REQUIRED ACTION: All of the data is to be restated word for word.

[Opening INPUT MATERIAL section]

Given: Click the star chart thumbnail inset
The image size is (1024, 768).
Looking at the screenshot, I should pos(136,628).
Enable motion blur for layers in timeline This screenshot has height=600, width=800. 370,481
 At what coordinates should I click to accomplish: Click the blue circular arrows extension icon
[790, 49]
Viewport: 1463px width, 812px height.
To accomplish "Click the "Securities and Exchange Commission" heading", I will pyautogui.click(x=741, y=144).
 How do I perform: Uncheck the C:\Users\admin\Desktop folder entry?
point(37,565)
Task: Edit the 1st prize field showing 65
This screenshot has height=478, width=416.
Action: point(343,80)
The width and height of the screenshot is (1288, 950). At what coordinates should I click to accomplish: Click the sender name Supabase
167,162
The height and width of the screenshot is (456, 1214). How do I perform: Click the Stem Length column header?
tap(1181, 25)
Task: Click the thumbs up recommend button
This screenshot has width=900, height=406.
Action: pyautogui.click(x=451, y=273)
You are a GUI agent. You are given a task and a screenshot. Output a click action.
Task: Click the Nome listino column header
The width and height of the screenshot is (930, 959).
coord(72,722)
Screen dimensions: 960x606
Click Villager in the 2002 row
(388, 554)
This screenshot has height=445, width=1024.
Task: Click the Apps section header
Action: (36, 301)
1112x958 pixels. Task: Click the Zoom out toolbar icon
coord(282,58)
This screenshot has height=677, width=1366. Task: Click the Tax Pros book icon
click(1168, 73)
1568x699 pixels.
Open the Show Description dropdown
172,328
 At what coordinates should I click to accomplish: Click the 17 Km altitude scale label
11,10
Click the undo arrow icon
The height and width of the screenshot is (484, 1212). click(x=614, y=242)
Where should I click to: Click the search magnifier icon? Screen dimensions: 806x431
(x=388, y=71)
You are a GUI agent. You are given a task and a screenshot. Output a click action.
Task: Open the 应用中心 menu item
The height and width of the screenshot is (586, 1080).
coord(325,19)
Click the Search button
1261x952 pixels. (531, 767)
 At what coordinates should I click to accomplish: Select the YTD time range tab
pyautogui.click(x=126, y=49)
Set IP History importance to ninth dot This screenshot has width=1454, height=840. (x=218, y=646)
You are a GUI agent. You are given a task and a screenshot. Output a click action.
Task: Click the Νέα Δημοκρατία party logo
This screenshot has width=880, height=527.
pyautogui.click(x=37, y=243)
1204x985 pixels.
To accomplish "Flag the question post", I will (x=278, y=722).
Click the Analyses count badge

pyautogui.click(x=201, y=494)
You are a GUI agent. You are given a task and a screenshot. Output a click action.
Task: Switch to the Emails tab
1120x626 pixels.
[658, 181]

[Closing INPUT MATERIAL section]

ANSWER TO THE EXERCISE:
Given: Click the star chart thumbnail inset
The image size is (1024, 768).
Looking at the screenshot, I should pos(136,628).
Enable motion blur for layers in timeline This screenshot has height=600, width=800. 370,481
 At what coordinates should I click to accomplish: Click the blue circular arrows extension icon
[790, 49]
Viewport: 1463px width, 812px height.
To accomplish "Click the "Securities and Exchange Commission" heading", I will pyautogui.click(x=741, y=144).
 How do I perform: Uncheck the C:\Users\admin\Desktop folder entry?
point(37,565)
Task: Edit the 1st prize field showing 65
This screenshot has height=478, width=416.
Action: point(343,80)
The width and height of the screenshot is (1288, 950). At what coordinates should I click to accomplish: Click the sender name Supabase
167,162
The height and width of the screenshot is (456, 1214). How do I perform: Click the Stem Length column header?
tap(1181, 25)
Task: Click the thumbs up recommend button
This screenshot has width=900, height=406.
Action: pyautogui.click(x=451, y=273)
You are a GUI agent. You are given a task and a screenshot. Output a click action.
Task: Click the Nome listino column header
The width and height of the screenshot is (930, 959).
coord(72,722)
Screen dimensions: 960x606
Click Villager in the 2002 row
(388, 554)
This screenshot has height=445, width=1024.
Task: Click the Apps section header
Action: (36, 301)
1112x958 pixels. Task: Click the Zoom out toolbar icon
coord(282,58)
This screenshot has height=677, width=1366. Task: Click the Tax Pros book icon
click(1168, 73)
1568x699 pixels.
Open the Show Description dropdown
172,328
 At what coordinates should I click to accomplish: Click the 17 Km altitude scale label
11,10
Click the undo arrow icon
The height and width of the screenshot is (484, 1212). click(x=614, y=242)
Where should I click to: Click the search magnifier icon? Screen dimensions: 806x431
(x=388, y=71)
You are a GUI agent. You are given a task and a screenshot. Output a click action.
Task: Open the 应用中心 menu item
The height and width of the screenshot is (586, 1080).
coord(325,19)
Click the Search button
1261x952 pixels. (531, 767)
 At what coordinates should I click to accomplish: Select the YTD time range tab
pyautogui.click(x=126, y=49)
Set IP History importance to ninth dot This screenshot has width=1454, height=840. (x=218, y=646)
You are a GUI agent. You are given a task and a screenshot. Output a click action.
Task: Click the Νέα Δημοκρατία party logo
This screenshot has width=880, height=527.
pyautogui.click(x=37, y=243)
1204x985 pixels.
To accomplish "Flag the question post", I will (x=278, y=722).
Click the Analyses count badge

pyautogui.click(x=201, y=494)
You are a GUI agent. You are given a task and a screenshot. Output a click action.
Task: Switch to the Emails tab
1120x626 pixels.
[658, 181]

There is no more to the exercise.